Data for the task:
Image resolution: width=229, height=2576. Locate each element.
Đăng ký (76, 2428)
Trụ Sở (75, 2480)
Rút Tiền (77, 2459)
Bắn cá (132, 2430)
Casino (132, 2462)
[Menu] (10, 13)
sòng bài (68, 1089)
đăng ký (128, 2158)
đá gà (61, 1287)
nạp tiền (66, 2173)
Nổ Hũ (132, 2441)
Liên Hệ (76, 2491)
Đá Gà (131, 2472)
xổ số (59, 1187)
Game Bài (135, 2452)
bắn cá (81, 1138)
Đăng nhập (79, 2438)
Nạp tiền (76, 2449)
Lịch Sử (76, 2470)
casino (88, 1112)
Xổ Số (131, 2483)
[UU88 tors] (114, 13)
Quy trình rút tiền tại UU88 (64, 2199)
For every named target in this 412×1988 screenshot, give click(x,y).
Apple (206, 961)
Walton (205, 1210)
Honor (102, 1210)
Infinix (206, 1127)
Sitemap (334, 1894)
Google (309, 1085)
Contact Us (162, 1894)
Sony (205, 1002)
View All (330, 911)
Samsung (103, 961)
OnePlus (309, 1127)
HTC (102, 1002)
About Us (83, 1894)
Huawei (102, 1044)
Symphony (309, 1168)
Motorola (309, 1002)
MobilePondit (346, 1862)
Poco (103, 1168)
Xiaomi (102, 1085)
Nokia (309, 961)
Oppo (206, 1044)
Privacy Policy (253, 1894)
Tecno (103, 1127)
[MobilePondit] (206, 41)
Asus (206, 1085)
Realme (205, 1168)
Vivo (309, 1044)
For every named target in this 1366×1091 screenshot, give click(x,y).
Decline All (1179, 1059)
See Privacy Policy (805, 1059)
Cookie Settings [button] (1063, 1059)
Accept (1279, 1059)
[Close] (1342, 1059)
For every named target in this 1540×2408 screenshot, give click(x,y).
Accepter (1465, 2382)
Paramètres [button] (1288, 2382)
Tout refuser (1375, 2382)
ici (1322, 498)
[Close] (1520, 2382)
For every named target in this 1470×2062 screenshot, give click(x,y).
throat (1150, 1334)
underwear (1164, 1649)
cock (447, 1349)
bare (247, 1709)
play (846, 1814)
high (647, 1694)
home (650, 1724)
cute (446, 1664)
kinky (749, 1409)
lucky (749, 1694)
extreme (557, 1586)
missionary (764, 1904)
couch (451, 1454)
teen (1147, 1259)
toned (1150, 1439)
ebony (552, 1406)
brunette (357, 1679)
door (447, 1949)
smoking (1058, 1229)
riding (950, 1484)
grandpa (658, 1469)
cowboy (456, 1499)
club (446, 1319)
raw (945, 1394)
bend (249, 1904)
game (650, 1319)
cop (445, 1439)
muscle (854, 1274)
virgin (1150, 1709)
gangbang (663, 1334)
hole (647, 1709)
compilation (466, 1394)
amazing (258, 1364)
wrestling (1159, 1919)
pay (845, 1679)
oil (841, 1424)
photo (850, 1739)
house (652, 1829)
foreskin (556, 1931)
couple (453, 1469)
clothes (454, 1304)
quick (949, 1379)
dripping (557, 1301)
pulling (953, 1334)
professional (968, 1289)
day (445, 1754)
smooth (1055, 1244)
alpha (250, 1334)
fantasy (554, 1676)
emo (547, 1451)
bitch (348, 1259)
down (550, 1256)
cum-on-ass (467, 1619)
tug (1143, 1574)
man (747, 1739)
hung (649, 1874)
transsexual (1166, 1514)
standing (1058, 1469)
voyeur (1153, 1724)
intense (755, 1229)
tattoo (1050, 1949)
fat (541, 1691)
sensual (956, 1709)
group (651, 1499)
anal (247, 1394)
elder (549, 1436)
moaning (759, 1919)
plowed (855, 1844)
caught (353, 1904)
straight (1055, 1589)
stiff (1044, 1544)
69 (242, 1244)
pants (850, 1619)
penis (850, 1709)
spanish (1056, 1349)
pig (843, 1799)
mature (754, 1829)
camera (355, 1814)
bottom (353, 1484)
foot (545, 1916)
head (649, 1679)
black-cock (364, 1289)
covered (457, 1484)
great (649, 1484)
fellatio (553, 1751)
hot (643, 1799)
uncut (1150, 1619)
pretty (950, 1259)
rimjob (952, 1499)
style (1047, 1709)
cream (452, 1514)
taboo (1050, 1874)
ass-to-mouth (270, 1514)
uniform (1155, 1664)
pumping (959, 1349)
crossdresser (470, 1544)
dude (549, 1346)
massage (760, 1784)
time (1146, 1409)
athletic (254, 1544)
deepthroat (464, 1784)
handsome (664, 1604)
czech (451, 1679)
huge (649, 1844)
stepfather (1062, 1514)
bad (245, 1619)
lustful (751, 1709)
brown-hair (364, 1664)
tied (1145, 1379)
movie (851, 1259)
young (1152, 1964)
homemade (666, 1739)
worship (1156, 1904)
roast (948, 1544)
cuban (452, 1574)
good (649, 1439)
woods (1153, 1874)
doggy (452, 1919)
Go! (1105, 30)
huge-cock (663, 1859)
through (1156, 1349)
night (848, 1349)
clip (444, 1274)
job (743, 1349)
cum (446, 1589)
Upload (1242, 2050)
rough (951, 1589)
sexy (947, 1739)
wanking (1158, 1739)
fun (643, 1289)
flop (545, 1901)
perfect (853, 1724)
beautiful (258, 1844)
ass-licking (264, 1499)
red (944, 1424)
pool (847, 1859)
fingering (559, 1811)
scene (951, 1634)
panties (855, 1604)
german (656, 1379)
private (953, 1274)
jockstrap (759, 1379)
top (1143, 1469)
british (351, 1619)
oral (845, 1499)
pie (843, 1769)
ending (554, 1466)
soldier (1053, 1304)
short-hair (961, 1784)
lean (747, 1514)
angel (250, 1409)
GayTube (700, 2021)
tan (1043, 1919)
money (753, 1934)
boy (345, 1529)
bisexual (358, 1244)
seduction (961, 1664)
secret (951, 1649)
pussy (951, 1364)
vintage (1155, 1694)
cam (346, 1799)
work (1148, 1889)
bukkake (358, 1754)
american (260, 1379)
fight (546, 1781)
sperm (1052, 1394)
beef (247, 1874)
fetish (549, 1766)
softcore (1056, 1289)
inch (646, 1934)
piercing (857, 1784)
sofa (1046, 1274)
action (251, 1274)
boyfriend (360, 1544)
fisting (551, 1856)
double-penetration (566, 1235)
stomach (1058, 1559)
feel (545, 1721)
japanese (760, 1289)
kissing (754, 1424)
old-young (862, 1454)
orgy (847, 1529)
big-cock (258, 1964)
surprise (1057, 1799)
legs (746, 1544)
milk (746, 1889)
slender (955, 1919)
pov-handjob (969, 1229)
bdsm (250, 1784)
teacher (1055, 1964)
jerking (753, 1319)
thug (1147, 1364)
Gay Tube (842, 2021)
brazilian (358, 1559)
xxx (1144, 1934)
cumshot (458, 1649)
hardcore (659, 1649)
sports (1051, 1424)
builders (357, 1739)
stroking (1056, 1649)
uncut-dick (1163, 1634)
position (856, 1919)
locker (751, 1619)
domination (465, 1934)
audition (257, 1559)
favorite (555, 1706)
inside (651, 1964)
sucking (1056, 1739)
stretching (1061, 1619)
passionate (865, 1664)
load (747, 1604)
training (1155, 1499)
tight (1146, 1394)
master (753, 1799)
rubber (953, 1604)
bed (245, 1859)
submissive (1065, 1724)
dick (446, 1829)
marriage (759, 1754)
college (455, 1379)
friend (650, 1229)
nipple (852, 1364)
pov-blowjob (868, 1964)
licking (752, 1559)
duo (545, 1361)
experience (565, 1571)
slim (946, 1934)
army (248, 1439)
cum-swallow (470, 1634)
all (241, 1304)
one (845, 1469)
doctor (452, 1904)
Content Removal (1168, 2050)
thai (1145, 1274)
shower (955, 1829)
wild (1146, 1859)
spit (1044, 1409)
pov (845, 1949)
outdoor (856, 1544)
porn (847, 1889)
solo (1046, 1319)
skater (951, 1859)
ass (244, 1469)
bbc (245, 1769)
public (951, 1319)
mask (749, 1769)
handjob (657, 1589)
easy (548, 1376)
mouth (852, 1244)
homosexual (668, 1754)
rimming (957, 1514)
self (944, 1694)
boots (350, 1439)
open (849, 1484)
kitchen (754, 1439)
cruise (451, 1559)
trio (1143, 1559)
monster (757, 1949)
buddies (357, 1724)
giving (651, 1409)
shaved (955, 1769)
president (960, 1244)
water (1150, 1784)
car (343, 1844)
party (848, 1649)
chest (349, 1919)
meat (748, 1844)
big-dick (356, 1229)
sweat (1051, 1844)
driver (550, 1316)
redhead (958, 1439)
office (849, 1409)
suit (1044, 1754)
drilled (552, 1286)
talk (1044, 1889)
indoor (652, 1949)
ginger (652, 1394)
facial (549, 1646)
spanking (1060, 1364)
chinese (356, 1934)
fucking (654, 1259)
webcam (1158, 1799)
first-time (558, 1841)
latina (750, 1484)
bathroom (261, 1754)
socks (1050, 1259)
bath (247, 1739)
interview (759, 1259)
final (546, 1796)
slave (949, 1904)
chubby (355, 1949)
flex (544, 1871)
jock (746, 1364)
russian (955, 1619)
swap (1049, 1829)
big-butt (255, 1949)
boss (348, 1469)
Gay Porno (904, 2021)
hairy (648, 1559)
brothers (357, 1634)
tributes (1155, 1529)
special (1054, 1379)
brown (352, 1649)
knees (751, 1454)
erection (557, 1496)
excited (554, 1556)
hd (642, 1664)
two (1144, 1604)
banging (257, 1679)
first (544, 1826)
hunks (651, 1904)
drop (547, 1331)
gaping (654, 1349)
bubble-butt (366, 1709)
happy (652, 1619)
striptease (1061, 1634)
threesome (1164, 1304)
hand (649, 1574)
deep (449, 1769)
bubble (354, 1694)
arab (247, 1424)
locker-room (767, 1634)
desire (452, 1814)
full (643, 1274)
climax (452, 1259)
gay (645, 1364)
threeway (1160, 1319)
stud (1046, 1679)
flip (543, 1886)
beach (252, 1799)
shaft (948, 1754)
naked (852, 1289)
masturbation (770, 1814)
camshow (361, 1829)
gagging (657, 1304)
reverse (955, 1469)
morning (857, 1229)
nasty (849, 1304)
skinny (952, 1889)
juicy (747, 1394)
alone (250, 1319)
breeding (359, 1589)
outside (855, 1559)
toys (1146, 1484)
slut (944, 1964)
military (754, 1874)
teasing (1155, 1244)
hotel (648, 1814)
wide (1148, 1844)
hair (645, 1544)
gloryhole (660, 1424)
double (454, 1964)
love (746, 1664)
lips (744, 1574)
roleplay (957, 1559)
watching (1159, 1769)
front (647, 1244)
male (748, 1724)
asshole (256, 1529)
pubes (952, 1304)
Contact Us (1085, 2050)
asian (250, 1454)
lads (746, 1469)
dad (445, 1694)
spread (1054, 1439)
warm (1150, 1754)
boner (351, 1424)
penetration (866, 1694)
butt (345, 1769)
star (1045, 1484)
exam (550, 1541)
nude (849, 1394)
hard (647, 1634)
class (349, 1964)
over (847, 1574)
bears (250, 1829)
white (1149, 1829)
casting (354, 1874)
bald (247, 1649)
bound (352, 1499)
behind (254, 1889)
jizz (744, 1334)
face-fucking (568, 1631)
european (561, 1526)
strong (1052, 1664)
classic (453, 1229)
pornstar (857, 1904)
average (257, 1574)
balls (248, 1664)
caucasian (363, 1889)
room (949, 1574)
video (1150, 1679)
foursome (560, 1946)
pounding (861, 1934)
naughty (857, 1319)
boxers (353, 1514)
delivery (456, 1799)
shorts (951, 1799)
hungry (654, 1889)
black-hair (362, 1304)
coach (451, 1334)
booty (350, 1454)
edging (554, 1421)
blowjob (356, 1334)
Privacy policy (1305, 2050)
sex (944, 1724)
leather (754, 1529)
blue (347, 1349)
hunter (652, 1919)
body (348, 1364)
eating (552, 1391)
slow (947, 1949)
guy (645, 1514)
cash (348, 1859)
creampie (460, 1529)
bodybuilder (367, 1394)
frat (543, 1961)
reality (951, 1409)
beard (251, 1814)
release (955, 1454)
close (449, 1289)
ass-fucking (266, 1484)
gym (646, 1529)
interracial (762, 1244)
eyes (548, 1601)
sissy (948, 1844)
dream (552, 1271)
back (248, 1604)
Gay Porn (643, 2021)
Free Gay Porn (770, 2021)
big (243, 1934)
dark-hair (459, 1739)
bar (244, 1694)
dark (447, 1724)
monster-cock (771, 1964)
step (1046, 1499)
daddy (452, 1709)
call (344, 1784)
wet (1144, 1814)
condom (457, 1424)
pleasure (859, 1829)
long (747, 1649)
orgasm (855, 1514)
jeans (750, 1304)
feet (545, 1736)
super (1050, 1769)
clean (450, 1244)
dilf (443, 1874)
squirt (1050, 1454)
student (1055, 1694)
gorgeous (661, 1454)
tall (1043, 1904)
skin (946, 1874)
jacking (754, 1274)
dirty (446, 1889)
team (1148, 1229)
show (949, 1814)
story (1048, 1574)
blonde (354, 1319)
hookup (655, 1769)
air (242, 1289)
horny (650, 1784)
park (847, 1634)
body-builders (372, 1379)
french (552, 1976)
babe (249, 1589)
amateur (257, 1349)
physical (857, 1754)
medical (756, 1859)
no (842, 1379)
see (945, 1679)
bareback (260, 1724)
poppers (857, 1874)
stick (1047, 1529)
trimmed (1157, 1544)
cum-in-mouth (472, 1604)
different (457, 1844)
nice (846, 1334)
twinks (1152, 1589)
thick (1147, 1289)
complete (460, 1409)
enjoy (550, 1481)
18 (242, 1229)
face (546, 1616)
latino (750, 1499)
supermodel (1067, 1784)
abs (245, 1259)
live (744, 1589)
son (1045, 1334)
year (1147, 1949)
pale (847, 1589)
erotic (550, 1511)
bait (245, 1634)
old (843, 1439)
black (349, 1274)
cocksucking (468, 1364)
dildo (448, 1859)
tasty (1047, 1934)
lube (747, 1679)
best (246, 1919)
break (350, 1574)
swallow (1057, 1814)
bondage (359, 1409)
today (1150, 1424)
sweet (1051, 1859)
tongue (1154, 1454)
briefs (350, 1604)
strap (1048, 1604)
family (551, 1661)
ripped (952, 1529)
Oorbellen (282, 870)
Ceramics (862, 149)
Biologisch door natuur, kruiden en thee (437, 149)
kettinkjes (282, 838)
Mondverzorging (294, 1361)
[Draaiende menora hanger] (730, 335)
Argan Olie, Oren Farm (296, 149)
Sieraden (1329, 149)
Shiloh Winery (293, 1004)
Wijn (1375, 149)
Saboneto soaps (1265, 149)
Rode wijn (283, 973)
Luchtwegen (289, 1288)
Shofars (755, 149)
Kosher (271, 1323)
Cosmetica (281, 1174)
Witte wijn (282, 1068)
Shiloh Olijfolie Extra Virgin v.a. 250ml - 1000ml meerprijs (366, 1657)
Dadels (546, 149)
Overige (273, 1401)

Problem statement:
Among the entries above, the line containing "old-young (862, 1454)", the line containing "college (455, 1379)", and all lines between them are to be restated word for word; nothing else belongs in the reply.

Answer section:
old-young (862, 1454)
orgy (847, 1529)
big-cock (258, 1964)
surprise (1057, 1799)
legs (746, 1544)
milk (746, 1889)
slender (955, 1919)
pov-handjob (969, 1229)
bdsm (250, 1784)
teacher (1055, 1964)
jerking (753, 1319)
thug (1147, 1364)
Gay Tube (842, 2021)
brazilian (358, 1559)
xxx (1144, 1934)
cumshot (458, 1649)
hardcore (659, 1649)
sports (1051, 1424)
builders (357, 1739)
stroking (1056, 1649)
uncut-dick (1163, 1634)
position (856, 1919)
locker (751, 1619)
domination (465, 1934)
audition (257, 1559)
favorite (555, 1706)
inside (651, 1964)
sucking (1056, 1739)
stretching (1061, 1619)
passionate (865, 1664)
load (747, 1604)
training (1155, 1499)
tight (1146, 1394)
master (753, 1799)
rubber (953, 1604)
bed (245, 1859)
submissive (1065, 1724)
dick (446, 1829)
marriage (759, 1754)
college (455, 1379)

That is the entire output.